You’ve heard me say it before: I don’t like Christian music.**
I know, however, that I will need to elaborate as I am writing to an audience of Congregationalists for whom “Christian music” could be anything from Amazing Grace to Handel to African American spirituals.
What I’m talking about is what you get when you ask your kitchen “Alexa” to play “Christian Music.” Groups like “Hillsong” and “MercyMe” show up including gorgeous if not simplistic pieces queuing up with names like “Jesus Saves” and “I believe” and “My Savior God.” From one to the next I hear a pattern: A verse that draws a picture of life in all of its temptations and tribulations followed by the oft repeated refrain that includes the *seemingly simple* answer to life which is, in a nutshell, Jesus.
And the music, if I may comment from my 46 years of musical education and experience beginning with Barry Manilow, moving through punk, hanging out in grunge for way too long (admittedly I may never have left), though with some appreciation for jazz, classical, and the organ at Radio City Music Hall, is not what I would call creative or even challenging. One can expect possibly a minor key during the verses but things will quickly turn major as the singers proclaim through the refrain that “Jesus is Lord!” YES! “JESUS IS LORD!” and then, in harmonies that are at a perfect 1/3rd interval, “JESUS IS LORD OF ALL!”
Maybe you’re thinking, sounds beautiful! What’s not to love?!
A lack of Dissonance, tension and conflict, that’s what.
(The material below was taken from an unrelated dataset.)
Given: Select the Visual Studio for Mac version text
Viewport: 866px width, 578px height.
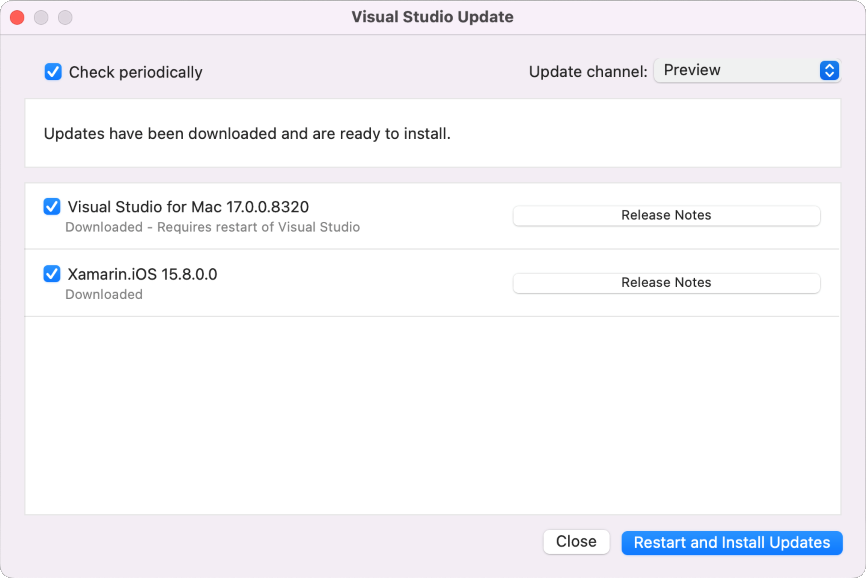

I don’t know about you, but my life and faith is anything but perfect harmonies and confidence in my Lord and Savior as the answer to everything. There are more unanswered questions in my day than there is scripture to solve them. And, I have discovered, this is true for most of the folks I meet with over coffee or lunch or tears.
And the most faithful people I know are the ones who live squarely in the middle of tension. They are the ones who have the deepest and most heartfelt conversations with God. I mean, can you imagine the emotional and mental growth of a child if that child never asked questions of her parents, never even questioned that parent’s knowledge or experience in this world? Have you ever even heard of a child who only sings, “You are the answer, mom. Whatever you say is exactly right.”
I have found, especially recently, that God is far more approachable, far more accessible in times of tension and dissonance. And it is when I ask questions rather than repeatedly proclaiming Christ’s sovereignty, that I can feel God’s love and mercy holding me, sitting beside me, or simply acknowledging the hard stuff that is my life in that moment.
It is these dissonant moments, months or even years, that have us crying out to Christ and to one another, my God, why have you forsaken me? That had our ancestors singing songs (psalms) with lyrics like “How long, Lord? Will you forget me forever?” and “Help, O Lord, for there is no longer anyone who is godly.”
These are the minor key, dissonant cords that, again and again, call us into the presence of a loving and compassionate God. They are the blues riffs and the gospel solos. They are the Crosby, Stills, Nash, and Young harmonies that are impossible to break apart. They are the Dueling banjos and the Good Friday hymns.
They are the cords of our lives promising the one thing that is sustainable in good times and bad:
The Lord will keep your going out and your coming in from this time on and for evermore. (psalms 121:8)
**Disclaimer… the opinions of the author are hers and hers alone. Just because she has this opinion and feels strongly about it does not mean she is right. Your love of Christian music does not and will never preclude you from her love and care. Though she may look at you funny.